Setting, Timing, Player Demographics, and Playing Characteristics

In addition to supporting calculations of risk and incidence rates, the NBA EMR data used in this study provide rich information on setting, timing, player demographics, and playing characteristics associated with ankle sprain occurrence. Our results suggest that younger players have higher rates of ankle sprains in game than do players aged ≥26 years. Within games, ankle sprains are also more commonly reported in the second, third, and fourth quarters. The reason for this is unclear but may relate to intensity of competition, changes in type of player (starters vs rotation players), or reduction in joint stability over the course of the game, perhaps secondary to the effectiveness of tape wearing off. In addition, the majority of reported ankle sprains were due to a contact mechanism, such as stepping on an opponent’s foot or other player-to-player contact. These findings provide insight into which players may be at increased risk of sustaining an injury, which can be useful for targeting future prevention initiatives. In addition, these data help identify potential intrinsic and extrinsic injury risk factors that could benefit from further research. In particular, future studies should consider further assessing mechanisms of ankle sprains, perhaps including video review.

Strengths and Limitations

This study used the NBA EMR system, which contains detailed player health and participation information. The NBA EMR system included consistent reporting guidelines across the study period, and these likely enhanced accuracy and completeness of the data reported. However, it is possible that reporting changes in data entry over time may affect comparisons across seasons of the study. It is also important to note that rosters change throughout the course of the season, and some players who are on an NBA team roster in the preseason are released from the league before the start of the regular season. Thus, not all players who were on a roster have the same amount of exposure to NBA play.
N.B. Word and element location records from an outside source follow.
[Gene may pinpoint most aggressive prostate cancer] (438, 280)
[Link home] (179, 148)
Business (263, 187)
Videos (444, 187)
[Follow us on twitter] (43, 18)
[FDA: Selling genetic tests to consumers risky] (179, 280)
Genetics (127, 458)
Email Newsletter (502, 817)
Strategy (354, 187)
Additionally, data on player injury history outside of the NBA are limited, potentially resulting in some underascertainment of sprains that occurred outside of the player’s NBA career.

Reporting of mechanism and activity at the time of injury relies on AT observation or athlete recall and was not validated. Only game participation data were available for this study; therefore, incidence rate calculations are presented for game injuries only, and game results may not be generalizable to other settings of participation. We also were not able to assess practice or conditioning time missed because of the injury, and players who did not miss a game may have missed other NBA team-related activities because of the ankle sprain. Missed game calculations focus only on complete games missed after the onset of injury and do include time missed in the game where the injury occurred; in cases where a player was removed from participation in a game because of an incident injury but was able to participate in future NBA games, the partially missed game was not counted in these metrics. In addition, there may be a different threshold for return to play throughout the season (eg, players may be more likely to miss preseason games than playoffs games) that may influence missed time calculations. Missed time calculations are also affected by the timing of injury within the NBA season, as players with injuries that occur toward the end of the season have reduced opportunity to miss games.
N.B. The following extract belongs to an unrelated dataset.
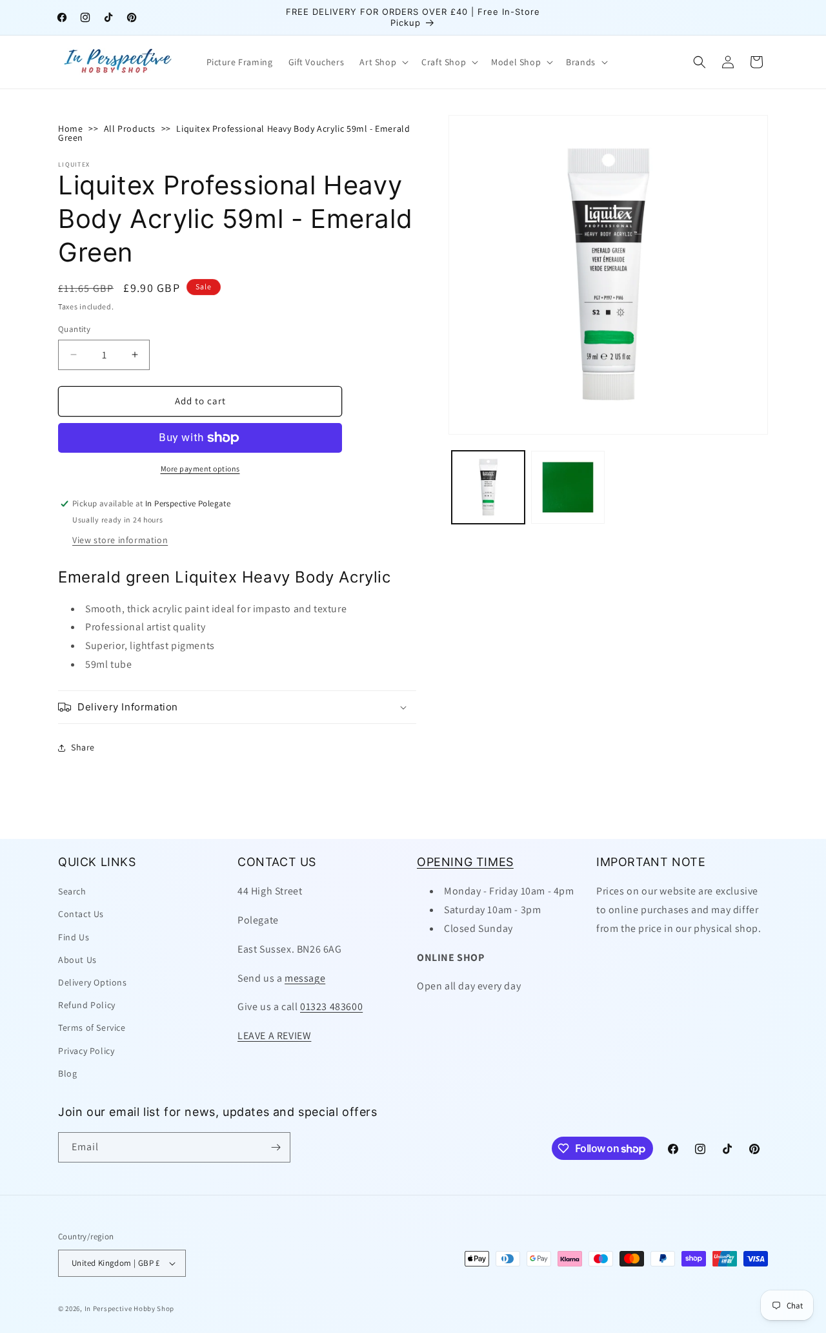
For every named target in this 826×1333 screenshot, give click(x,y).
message (305, 978)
Medians and interquartile ranges were emphasized for descriptive statistics instead of means and ranges, as they were less likely to be influenced by these censored observations. We had a low sample size to assess medial and high sprains, and data on shoe type, bracing, and taping were not available. Finally, this study assesses a unique population of elite athletes who participate in the NBA; results of this study may not be generalizable to other populations.